### Page
● ● ● ● ● ● ●

The founding of the Lebanese Football Association (LFA) in 1933 marked the formalization of the sport in the country. Three years later, in 1936, the entity was admitted by FIFA, paving the way for the first international forays. The national team's first official match took place in 1940 against the British Mandate of Palestine, a historic match held in Tel Aviv that ended in a 5-1 victory for the hosts, but which established the international birth certificate of the Cedars. The first goal in the national team's history was scored by Camille Cordahi, a pioneer who symbolized the fusion of technique and passion that would characterize local football.
During the 1940s and 1950s, Lebanese football was strongly shaped by the influence of minority communities, especially the Armenians. Clubs like Homenetmen and Homenmen, founded by survivors and descendants of the Armenian Genocide who found refuge in Lebanon, became the great powers of national football. These clubs not only dominated the local championship with semi-professional organization that was enviable for the time, but also provided the technical backbone for the national team. The Armenian influence brought a style of play characterized by technical refinement, short passes, and rigid tactical discipline, contrasting with the more physical and intuitive style of players of Arab origin.
As Lebanon moved toward its "Golden Age" in the 1960s, Beirut consolidated itself as the "Paris of the Middle East"—a cosmopolitan financial, cultural, and tourist hub. Football flourished in this environment of economic effervescence. The national team began to compete in the Arab Nations Cup and the Pan-Arab Games regularly, winning bronze medals and introducing legendary players like Levon Altounian and Joseph Abou Murad to the continent. Altounian, a Homenetmen legend, was a prolific striker whose tactical intelligence and nose for goal made him the country's first great mass idol. Under the leadership of these athletes, Lebanon joined the Asian Football Confederation (AFC) in 1964, integrating itself definitively into the competitive landscape of the planet's largest continent.

● ● ● ● ● ● ●

### Entries shown
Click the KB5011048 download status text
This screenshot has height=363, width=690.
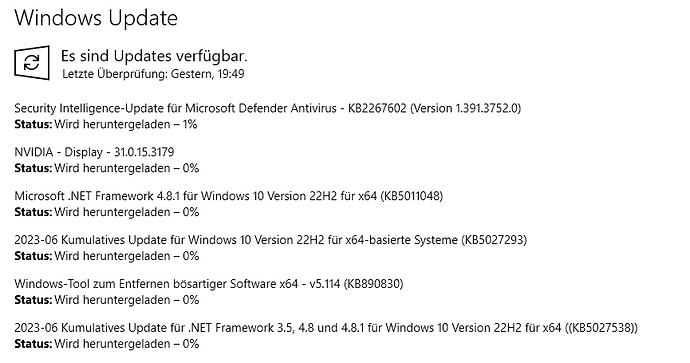pos(106,212)
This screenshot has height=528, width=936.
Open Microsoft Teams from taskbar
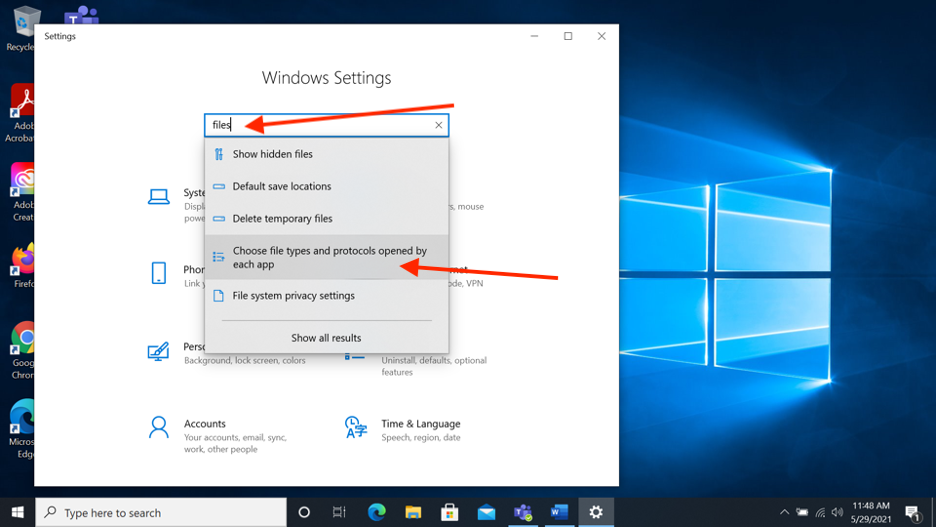522,512

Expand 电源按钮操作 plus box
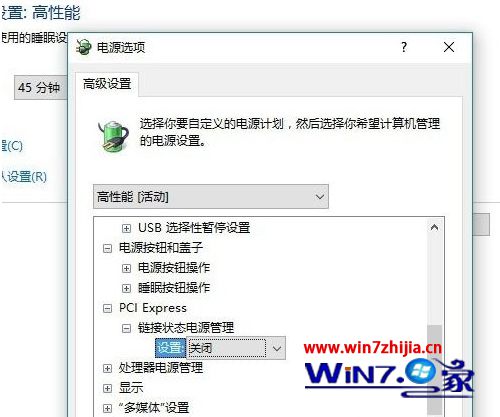tap(126, 268)
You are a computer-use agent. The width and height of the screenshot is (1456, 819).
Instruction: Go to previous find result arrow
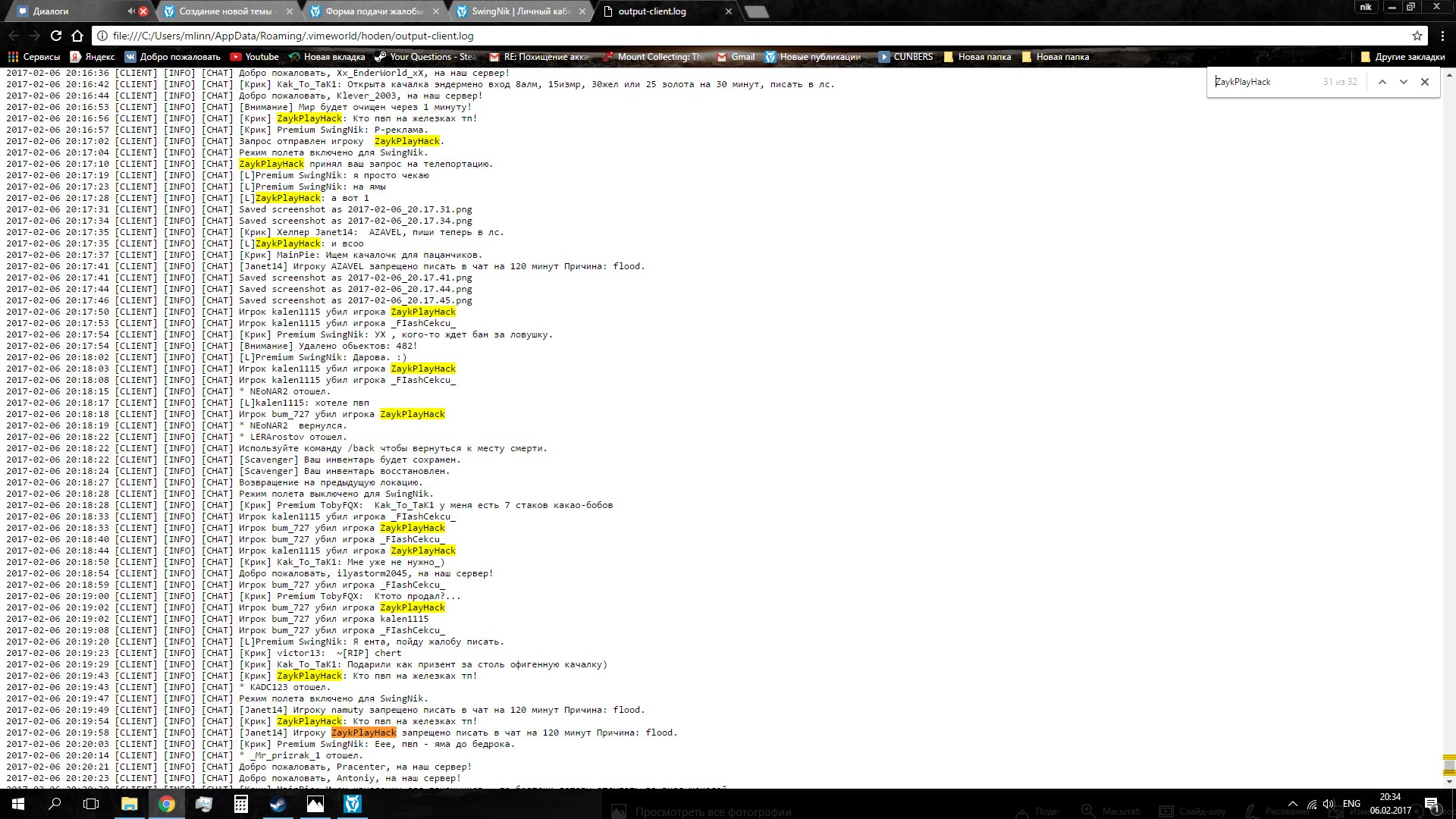[x=1382, y=82]
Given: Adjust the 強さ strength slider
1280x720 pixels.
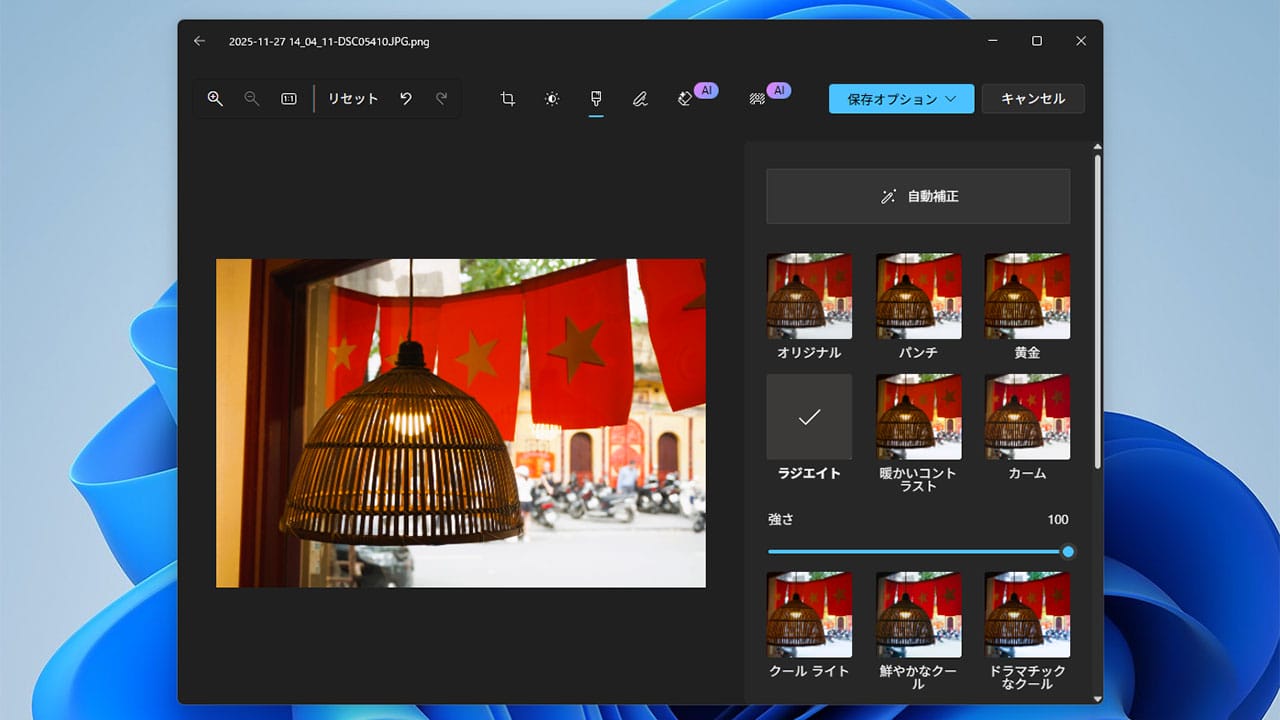Looking at the screenshot, I should point(1067,551).
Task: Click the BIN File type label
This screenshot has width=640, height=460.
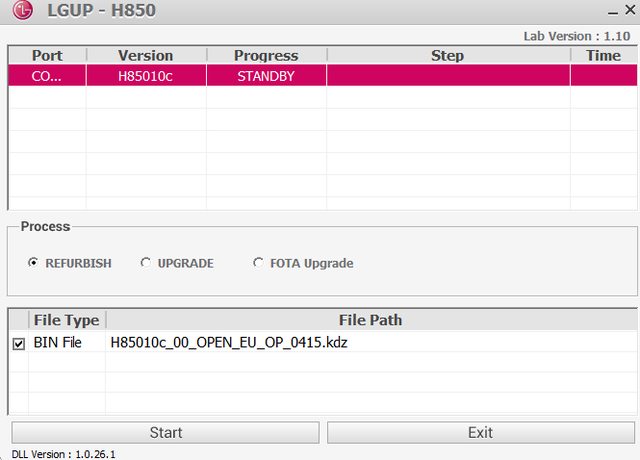Action: point(58,343)
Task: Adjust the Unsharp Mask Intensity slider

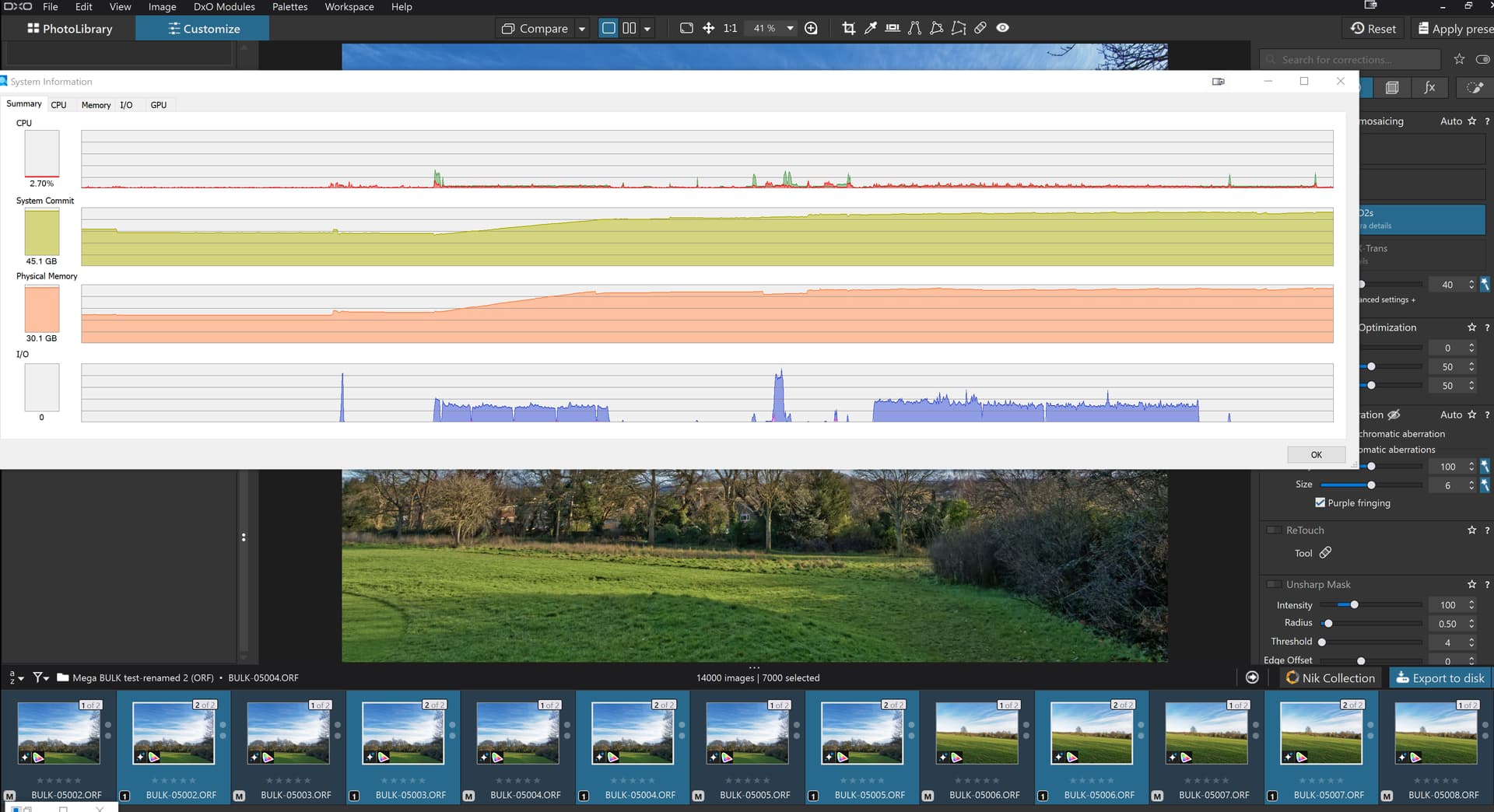Action: (x=1354, y=605)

● ● ● ● ● ● ●

### What this exercise asks
1. According to the text on Lebanese football history, who scored the national team's first goal?
2. Write a continuation of the text on the history of Lebanese football, starting after its last sentence.

### Exercise results
1. Camille Cordahi

2.
However, the harmony was fragile. The social structure of Lebanon, based on a delicate system of confessional power-sharing (where political positions and representations are divided proportionally among Christians, Sunni Muslims, Shiites, and Druze), began to project itself indelibly onto football clubs. What was once an expression of community pride gradually turned into political and religious trenches. When the Lebanese Civil War broke out in 1975, national football was abruptly interrupted. Stadiums were turned into military bases or ammunition depots, championships were suspended, and the national team entered a long period of hibernation and forced exile, marking the tragic end of its first era of development.
2. Golden Age, Great Campaigns, and Eternal Idols
The rebirth of Lebanese football after the end of the Civil War in 1990 was a slow, painful process, but one charged with symbolism. The country needed to rebuild from scratch, and the sport was seen by the political leaders of the time, especially Prime Minister Rafic Hariri, as a vital tool for national reconciliation and international projection. The pinnacle of this reconstruction effort occurred in the year 2000, when Lebanon hosted the Asian Cup. For the event, the government rebuilt the imposing Camille Chamoun Sports City Stadium in Beirut, a concrete colossus that had been bombed during the conflict.
Although the national team's campaign in 2000, under the command of Croatian coach Josip Skoblar, ended in the group stage with only two points earned, the tournament served to reinsert Lebanon on the Asian football map and to introduce a new generation of talent to the world. It was at the turn of the millennium that the two greatest exponents in the history of Lebanese football emerged: Roda Antar and Youssef Mohamad.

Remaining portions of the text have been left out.